En réalité, il s’agit de mener une stratégie de diversification des sources de sécurité. Cela passe par un ciblage des investissements les plus rentables vers les États-Unis, la France et le Royaume-Uni. En réalité, le Qatar a très peur pour son avenir, il cherche donc à intéresser les grandes puissances à son sort, à se rendre indispensable auprès d’elles.

Un dernier point : c’est une diversification intelligente, qui passe généralement par l’intégration de l’ensemble de la filière. Pour le sport par exemple, le Qatar a investi dans des équipes, des infrastructures, dans la publicité, l’évènementiel…
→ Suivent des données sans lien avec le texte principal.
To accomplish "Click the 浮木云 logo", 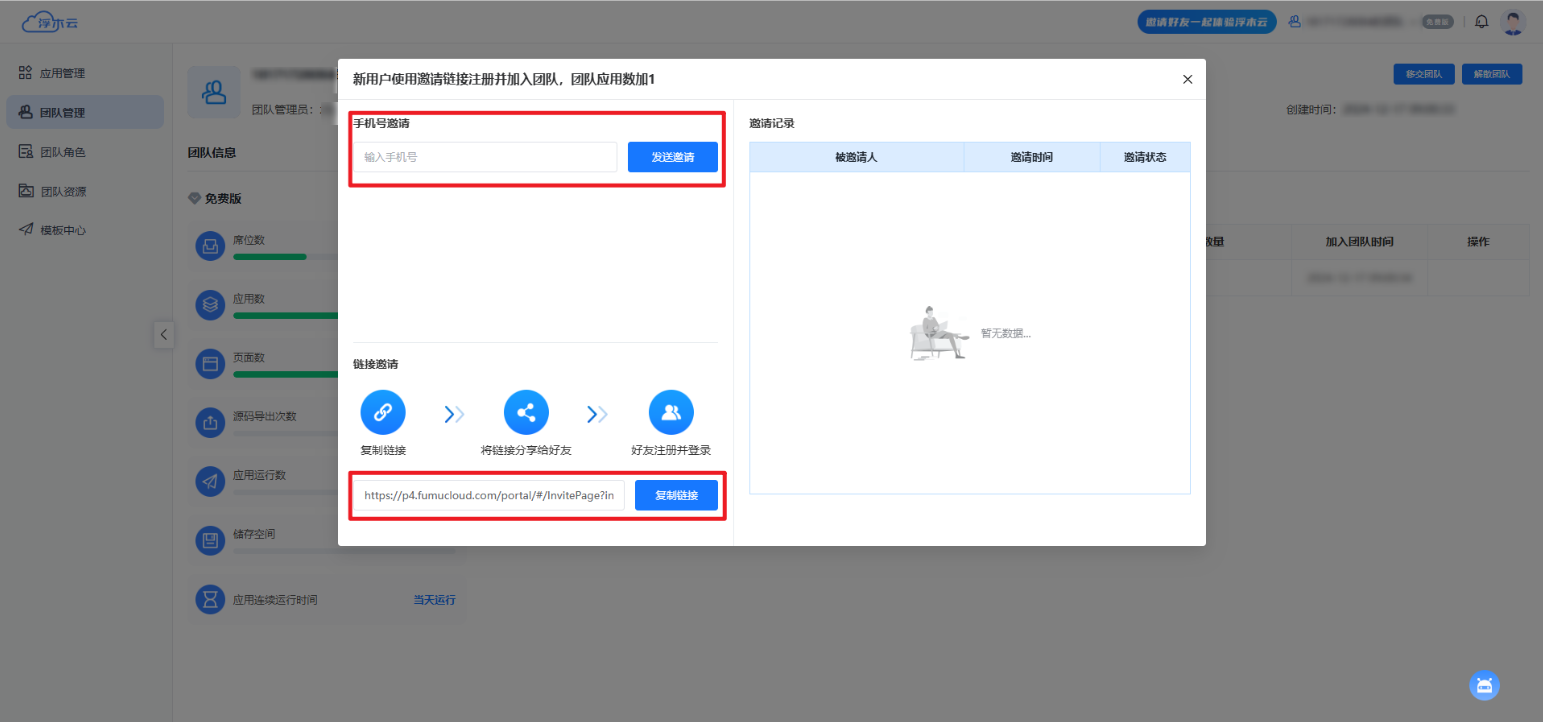I will click(50, 21).
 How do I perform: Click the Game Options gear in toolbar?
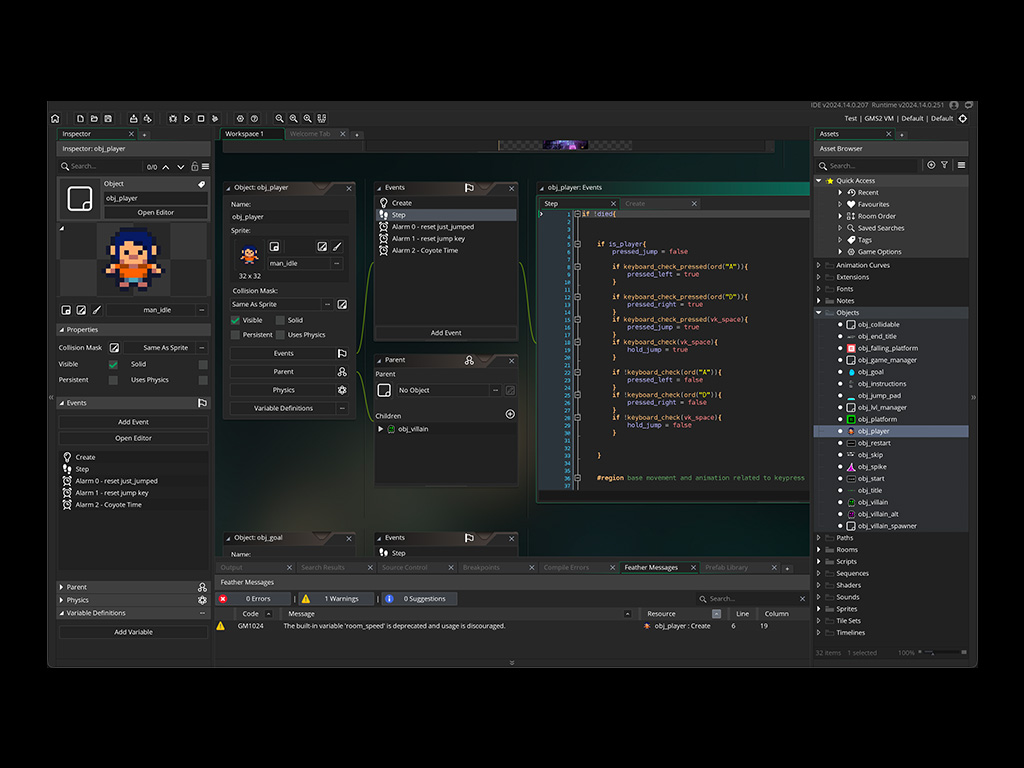[240, 118]
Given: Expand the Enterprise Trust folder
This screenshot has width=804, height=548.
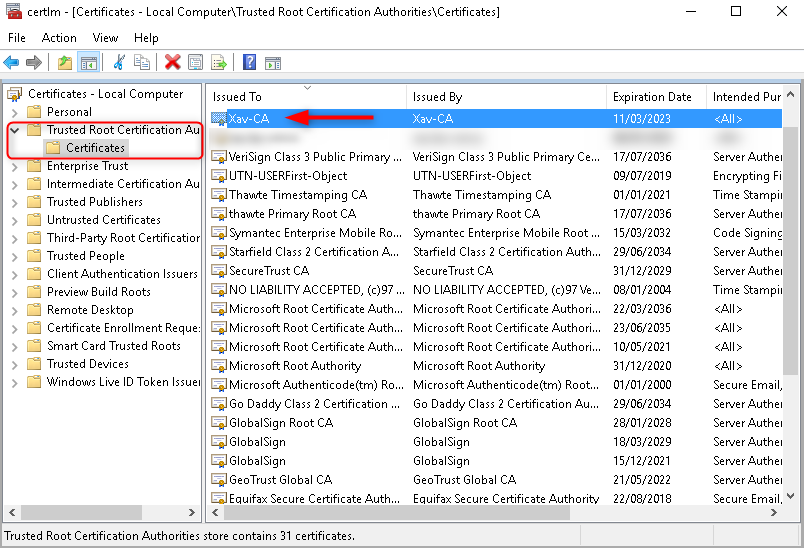Looking at the screenshot, I should [x=14, y=166].
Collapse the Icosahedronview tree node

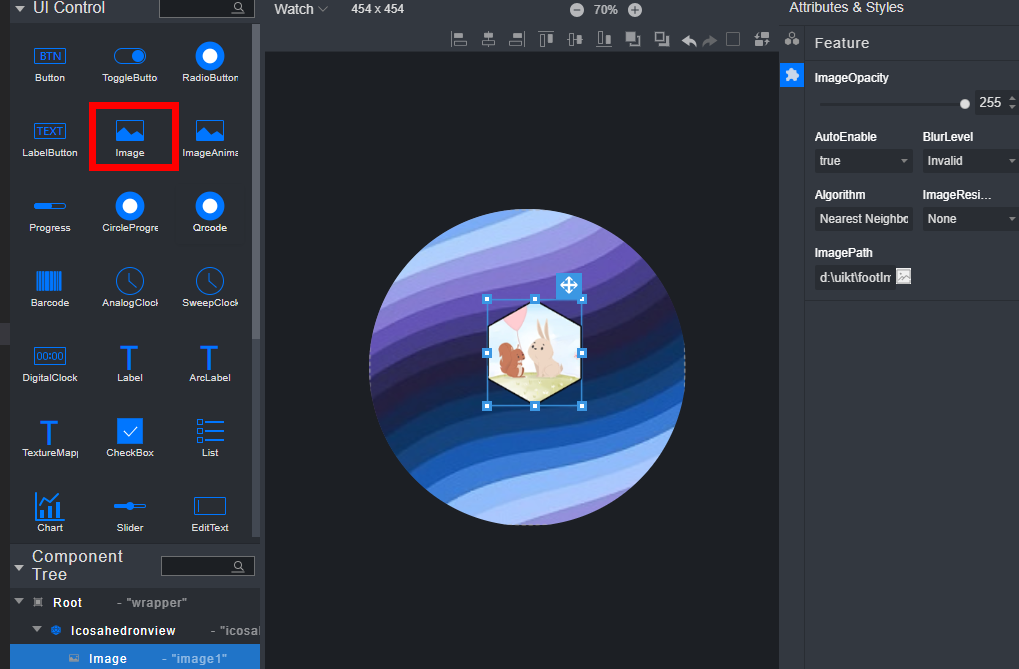38,630
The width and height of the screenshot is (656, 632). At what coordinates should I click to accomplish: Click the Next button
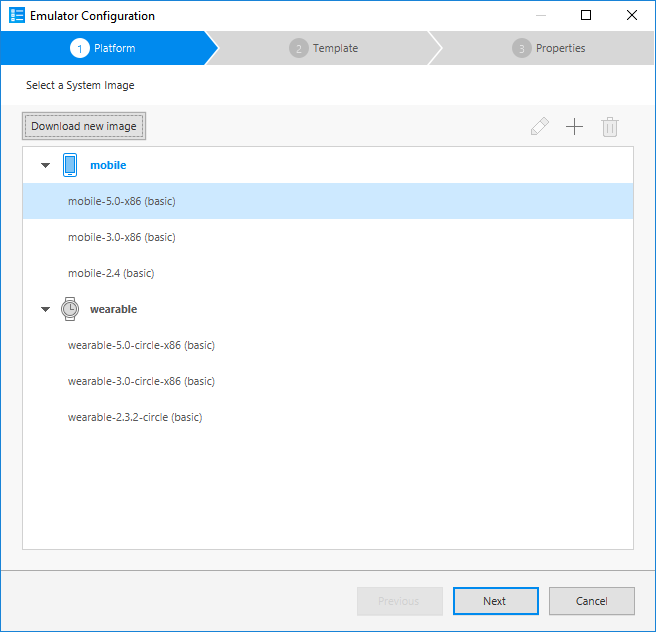(x=495, y=601)
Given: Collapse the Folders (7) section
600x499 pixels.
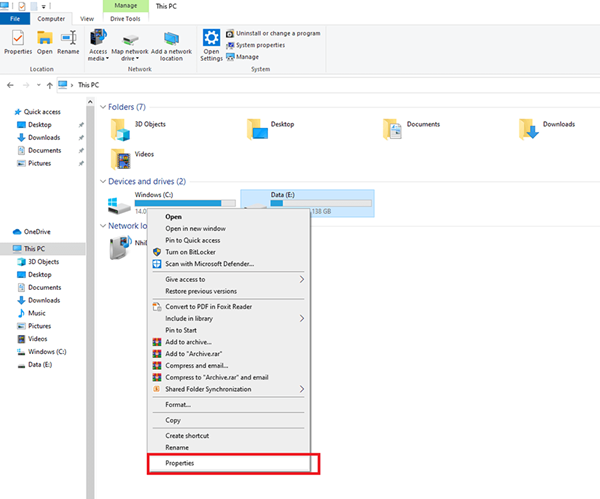Looking at the screenshot, I should tap(102, 106).
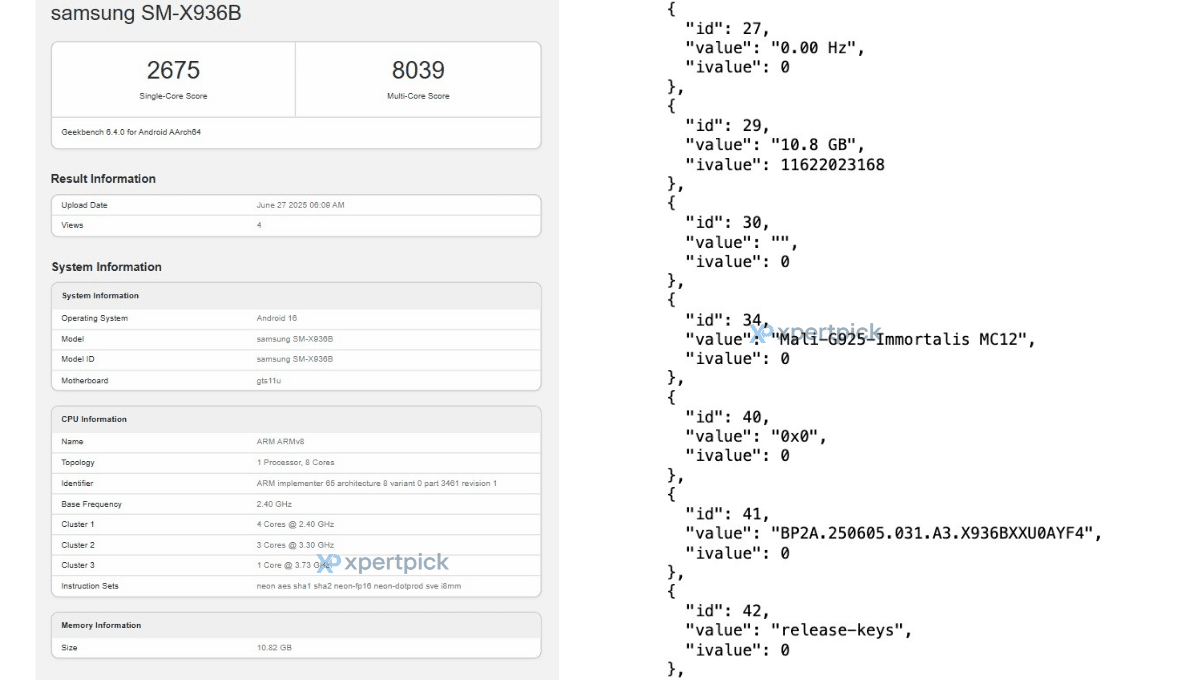Click the samsung SM-X936B page title
The image size is (1200, 680).
146,14
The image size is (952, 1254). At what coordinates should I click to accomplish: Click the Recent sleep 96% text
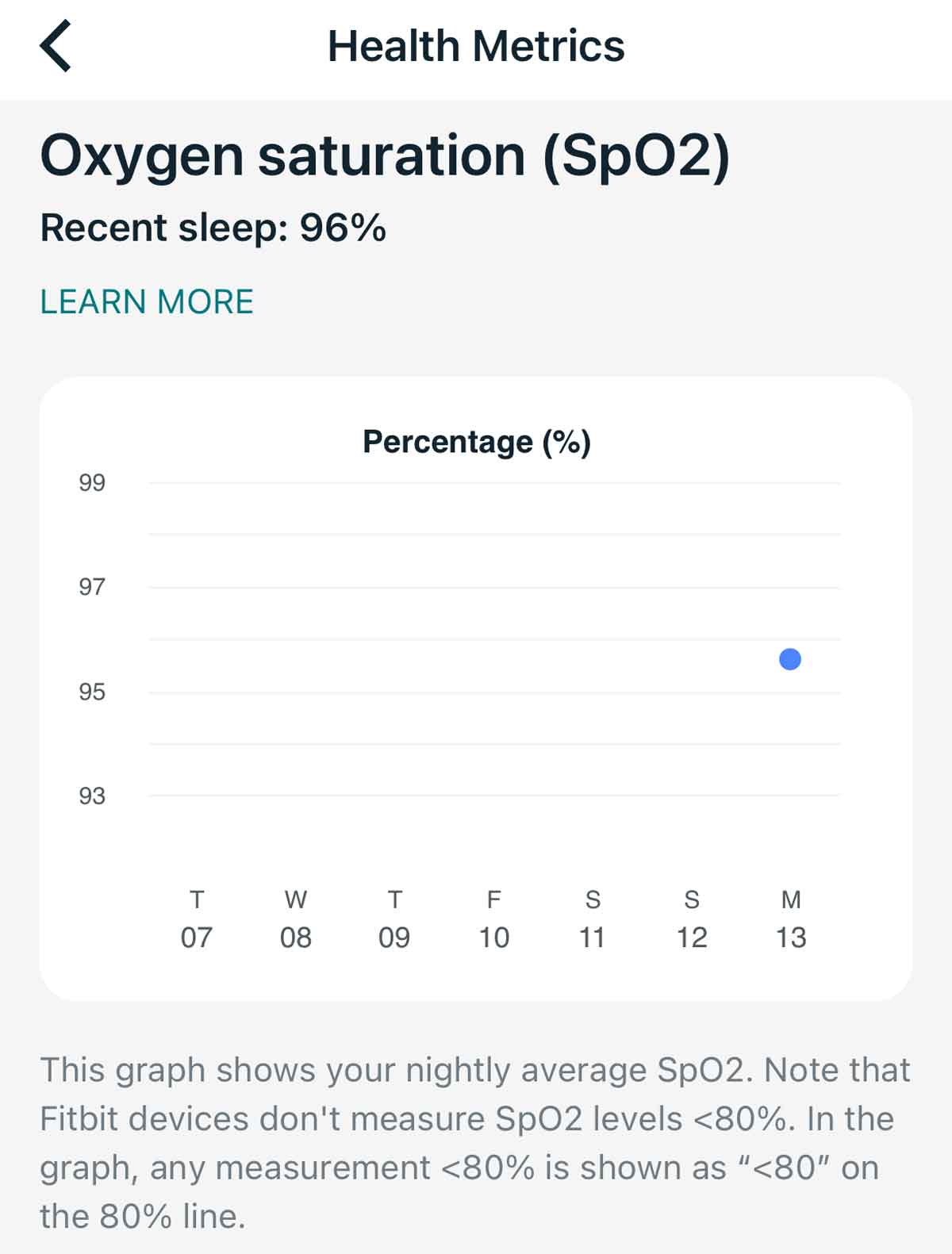(213, 228)
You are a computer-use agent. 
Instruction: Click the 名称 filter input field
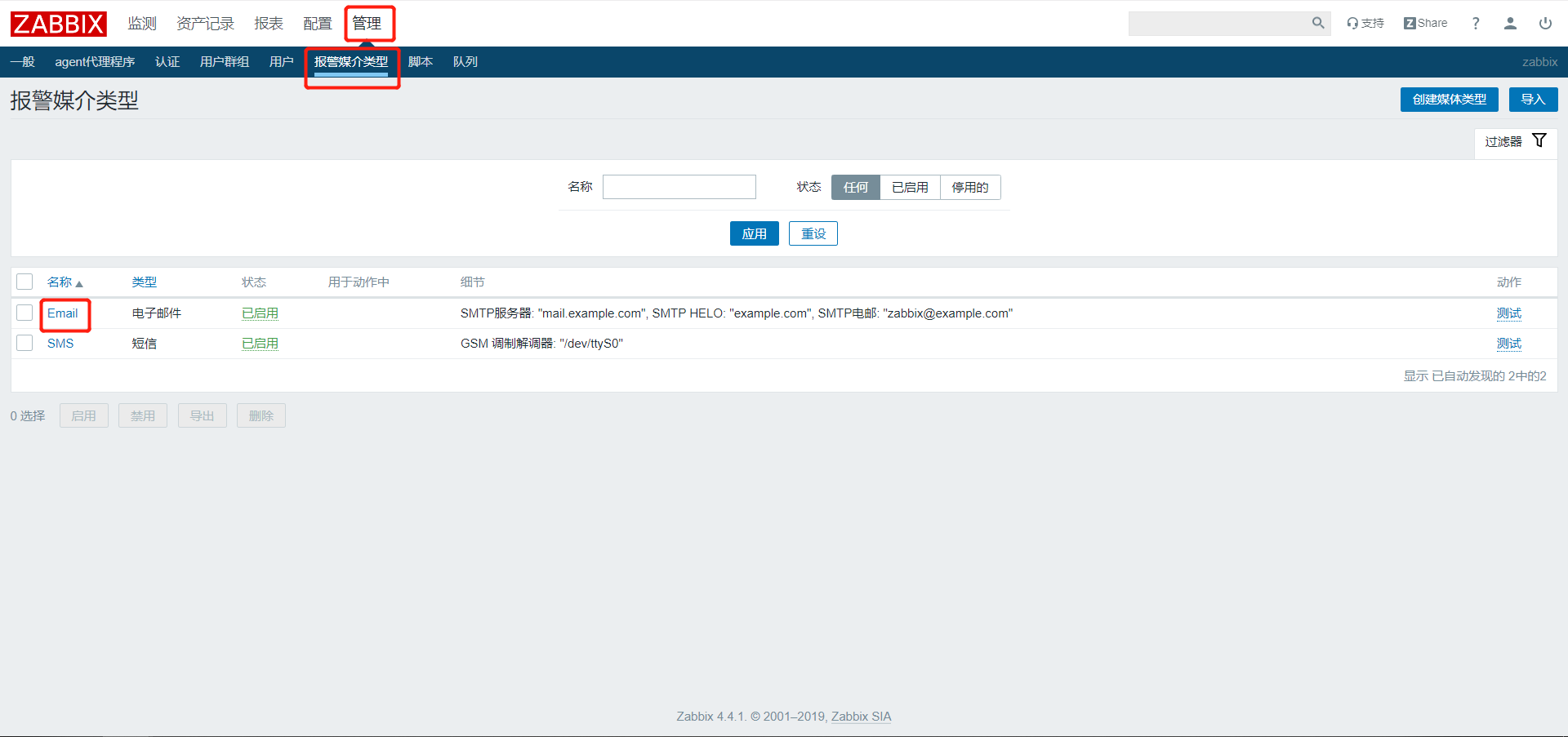point(679,187)
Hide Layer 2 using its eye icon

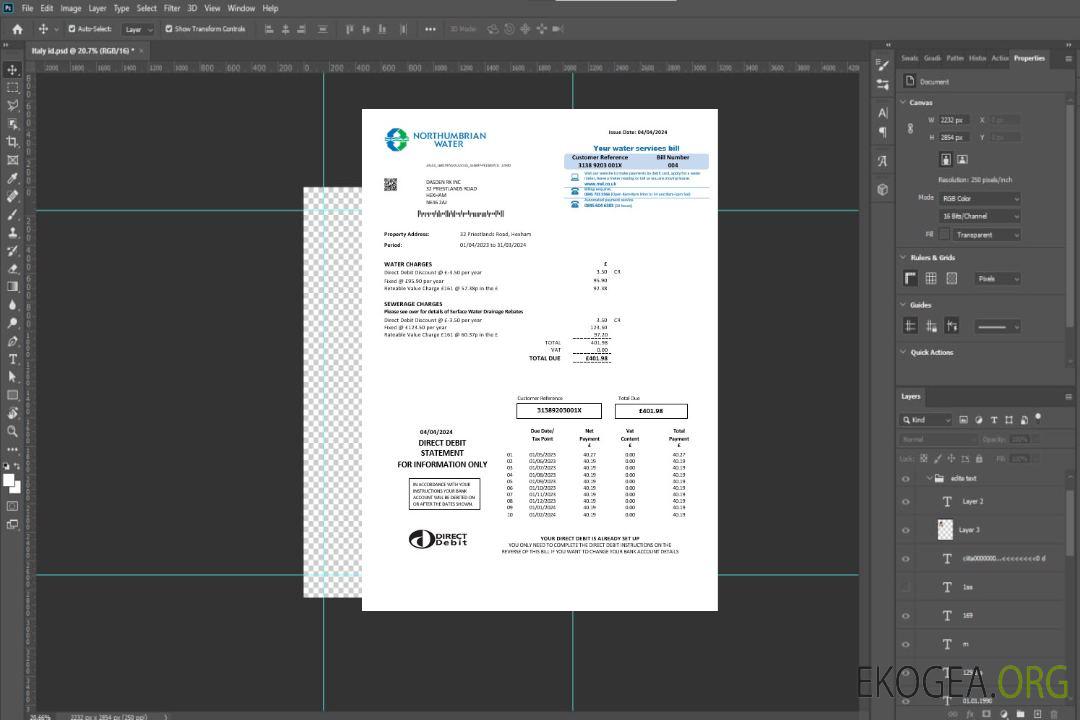click(906, 502)
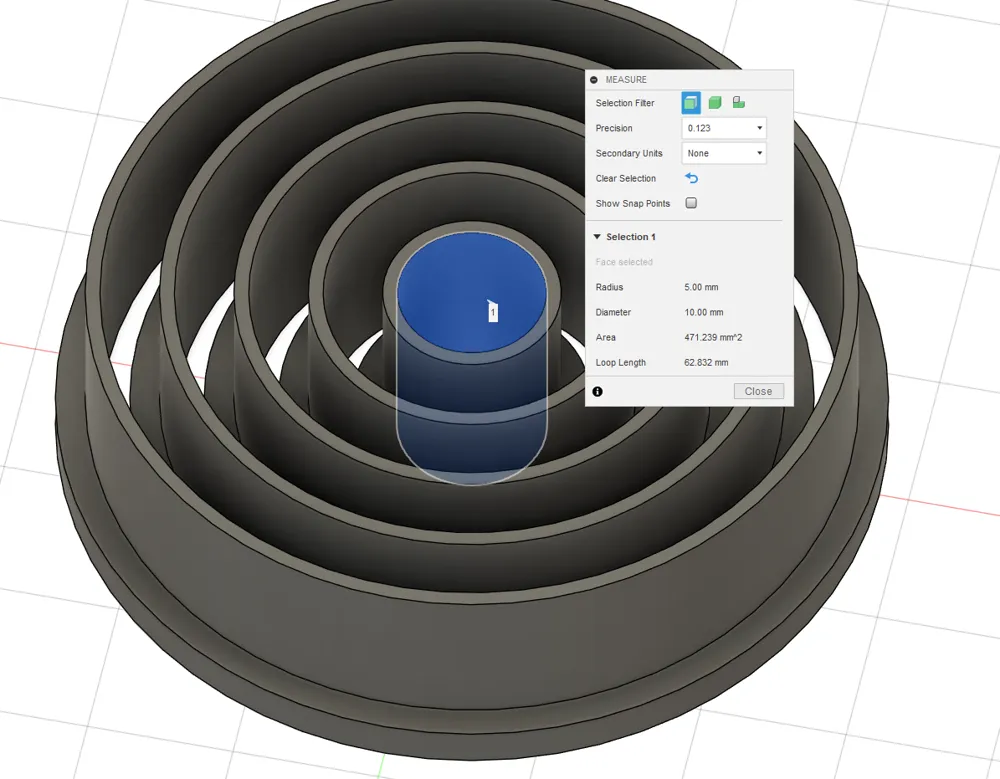1000x779 pixels.
Task: Click the Face selected label
Action: (x=625, y=261)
JOL Press : Finalement le Qatar a-t-il des limites ?

Mehdi Lazar : On a vu qu’il y avait des limites économiques : l’émirat doit limiter l’inflation et diversifier son économie. Mais on peut aussi parler de limites géographiques : c’est un territoire très aride, et situé dans une région en pleine effervescence, avec l’Iran et l’Arabie Saoudite comme voisins proches.

Et puis il y a aussi la question de l’identité : le Qatar doit encore trouver son modèle d’émancipation sociale. Il faudra que le pays s’interroge à terme sur le rythme des réformes sociales qui peuvent ébranler l’identité de la société qatarie, et réfléchir notamment à la place de la femme.